But even if you already have a 401(k) plan through your employer, you may still want to consider opening an Individual Retirement Account (IRA) to help boost your retirement savings.

Here are three reasons why you might want an IRA in addition to your 401(k) plan.

1. You are maxing out your 401(k) and want to save more

The maximum you can contribute to a 401(k) is $22,500 for 2023 ($23,000 for 2024). If you're 50 or older, you could make catch-up contributions, up to an additional $7,500 in 2023 and 2024.

If you've maxed out your annual 401(k) contributions but want to set aside more money for retirement, setting up an IRA may be a good idea.

The total contributions you can put into all of your traditional and Roth IRA accounts for 2023 is $6,500 (or $7,500 if you're aged 50 or older - see "catch-up contributions"). For 2024, the maximum contribution limit is $7,000 (or $8,000 if you're 50 or older).

Good to know: IRS contribution rules and limits are subject to change. Always visit the IRS website or consult a tax professional for the most up-to-date information.

2. You want a plan with lower fees and more investment options

Many 401(k) plans will charge fees for managing your money. You may not even realize you’re being charged fees or what they are. To get a better sense of what you’re paying, check your 401(k) plan’s costs.
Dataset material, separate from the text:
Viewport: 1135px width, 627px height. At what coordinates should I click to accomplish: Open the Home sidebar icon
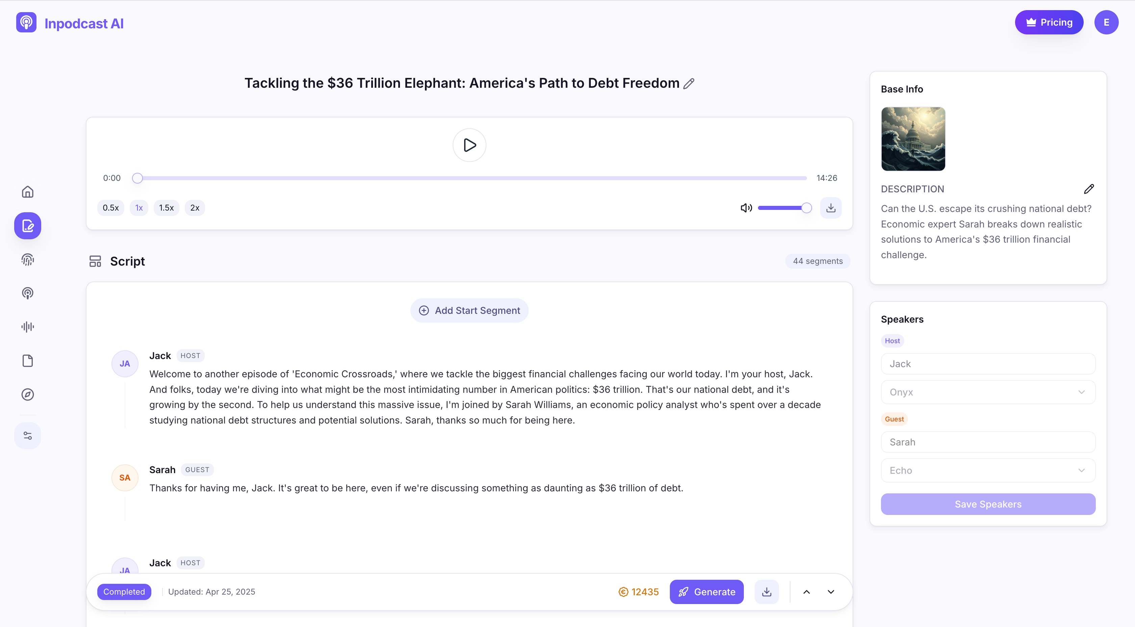coord(27,192)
Be sure to look at the plan’s administration fees, investment fees and individual service fees, which you can find on your 401(k) statement or prospectus (for participant-directed individual account plans you should receive statements quarterly and for all other individual account plans you should receive statements on an annual basis). You can also contact your benefits or HR manager who may be able to assist.

Generally speaking, you could expect to pay less in fees for an IRA compared to a 401(k).

IRAs also typically have a wider variety of investment options for you to choose from compared to 401(k) plans. More choices could help you further diversify your portfolio. If you have questions about your IRA investment options or fees, don’t hesitate to get in touch with a financial advisor for help.

3. You’re thinking about potential taxes in retirement

Different types of retirement accounts are taxed differently, and how they’re taxed could impact your income when you retire. Traditional 401(k)s and IRAs allow you to contribute pre-tax dollars now, but your withdrawals in retirement are taxed.

If you’re eligible to contribute to a Roth IRA, your contributions are made with after-tax dollars, but your withdrawals in retirement will be tax-free as long as certain conditions are met. For details on eligibility rules, visit the IRS website.


Adding an IRA to your portfolio could help you build a nest egg that’ll support your retirement dreams.


When you are taking distributions in retirement, you might appreciate having both types of accounts to tap.

Saving for retirement is a long game and there’s no one-size-fits-all strategy: How you contribute and which accounts you use will depend on your retirement goals and financial situation. As we mentioned, a financial advisor can offer some pointers if you’re unsure.

If you already have a 401(k) and are looking for ways to maximize your savings even more, cut fees, or boost your investment options, adding an IRA to your portfolio could help you build a nest egg that’ll support your retirement dreams.